>> START Given data

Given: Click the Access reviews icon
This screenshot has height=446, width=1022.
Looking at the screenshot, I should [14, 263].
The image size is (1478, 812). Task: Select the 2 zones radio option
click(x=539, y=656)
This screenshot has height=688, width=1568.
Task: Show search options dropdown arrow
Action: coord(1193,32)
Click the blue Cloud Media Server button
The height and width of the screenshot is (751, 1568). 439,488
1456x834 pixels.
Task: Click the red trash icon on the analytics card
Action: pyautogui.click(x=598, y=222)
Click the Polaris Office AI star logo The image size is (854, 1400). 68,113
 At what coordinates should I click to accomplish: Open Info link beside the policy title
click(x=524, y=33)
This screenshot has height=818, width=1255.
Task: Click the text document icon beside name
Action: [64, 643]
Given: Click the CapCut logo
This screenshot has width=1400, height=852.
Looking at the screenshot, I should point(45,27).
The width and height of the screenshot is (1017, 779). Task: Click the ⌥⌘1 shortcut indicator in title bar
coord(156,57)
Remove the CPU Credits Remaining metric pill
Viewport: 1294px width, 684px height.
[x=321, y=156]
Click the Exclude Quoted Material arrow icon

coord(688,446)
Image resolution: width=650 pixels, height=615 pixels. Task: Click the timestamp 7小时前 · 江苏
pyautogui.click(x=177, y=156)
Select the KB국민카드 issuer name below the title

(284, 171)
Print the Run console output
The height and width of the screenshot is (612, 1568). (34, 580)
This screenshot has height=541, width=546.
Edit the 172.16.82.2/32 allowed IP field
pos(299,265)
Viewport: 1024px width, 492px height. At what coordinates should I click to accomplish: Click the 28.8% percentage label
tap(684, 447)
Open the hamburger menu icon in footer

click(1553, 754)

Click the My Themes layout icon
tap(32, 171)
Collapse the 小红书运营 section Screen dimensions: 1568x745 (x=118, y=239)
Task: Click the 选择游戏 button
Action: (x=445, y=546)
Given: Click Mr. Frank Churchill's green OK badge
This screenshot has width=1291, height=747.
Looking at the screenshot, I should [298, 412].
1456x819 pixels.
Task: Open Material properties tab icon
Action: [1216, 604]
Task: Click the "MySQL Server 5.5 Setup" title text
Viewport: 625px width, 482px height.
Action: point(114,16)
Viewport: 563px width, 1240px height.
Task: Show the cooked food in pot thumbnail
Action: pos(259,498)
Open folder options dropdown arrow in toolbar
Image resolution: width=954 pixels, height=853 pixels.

>> END Given data

[Task to carry out]: Rewrite all of the lines above, replacing "Image resolution" with "Screen size" wherever it occurs and leaving everything else unchanged.

[Response to this task]:
Given: Click the Access reviews icon
This screenshot has height=446, width=1022.
Looking at the screenshot, I should [14, 263].
The image size is (1478, 812). Task: Select the 2 zones radio option
click(x=539, y=656)
This screenshot has height=688, width=1568.
Task: Show search options dropdown arrow
Action: coord(1193,32)
Click the blue Cloud Media Server button
The height and width of the screenshot is (751, 1568). 439,488
1456x834 pixels.
Task: Click the red trash icon on the analytics card
Action: pyautogui.click(x=598, y=222)
Click the Polaris Office AI star logo The image size is (854, 1400). 68,113
 At what coordinates should I click to accomplish: Open Info link beside the policy title
click(x=524, y=33)
This screenshot has height=818, width=1255.
Task: Click the text document icon beside name
Action: [64, 643]
Given: Click the CapCut logo
This screenshot has width=1400, height=852.
Looking at the screenshot, I should point(45,27).
The width and height of the screenshot is (1017, 779). Task: Click the ⌥⌘1 shortcut indicator in title bar
coord(156,57)
Remove the CPU Credits Remaining metric pill
Viewport: 1294px width, 684px height.
[x=321, y=156]
Click the Exclude Quoted Material arrow icon

coord(688,446)
Screen size: width=650 pixels, height=615 pixels. Task: Click the timestamp 7小时前 · 江苏
pyautogui.click(x=177, y=156)
Select the KB국민카드 issuer name below the title

(284, 171)
Print the Run console output
The height and width of the screenshot is (612, 1568). (34, 580)
This screenshot has height=541, width=546.
Edit the 172.16.82.2/32 allowed IP field
pos(299,265)
Viewport: 1024px width, 492px height. At what coordinates should I click to accomplish: Click the 28.8% percentage label
tap(684, 447)
Open the hamburger menu icon in footer

click(1553, 754)

Click the My Themes layout icon
tap(32, 171)
Collapse the 小红书运营 section Screen dimensions: 1568x745 (x=118, y=239)
Task: Click the 选择游戏 button
Action: (x=445, y=546)
Given: Click Mr. Frank Churchill's green OK badge
This screenshot has width=1291, height=747.
Looking at the screenshot, I should [298, 412].
1456x819 pixels.
Task: Open Material properties tab icon
Action: [1216, 604]
Task: Click the "MySQL Server 5.5 Setup" title text
Viewport: 625px width, 482px height.
Action: point(114,16)
Viewport: 563px width, 1240px height.
Task: Show the cooked food in pot thumbnail
Action: pos(259,498)
Open folder options dropdown arrow in toolbar
Screen size: width=954 pixels, height=853 pixels.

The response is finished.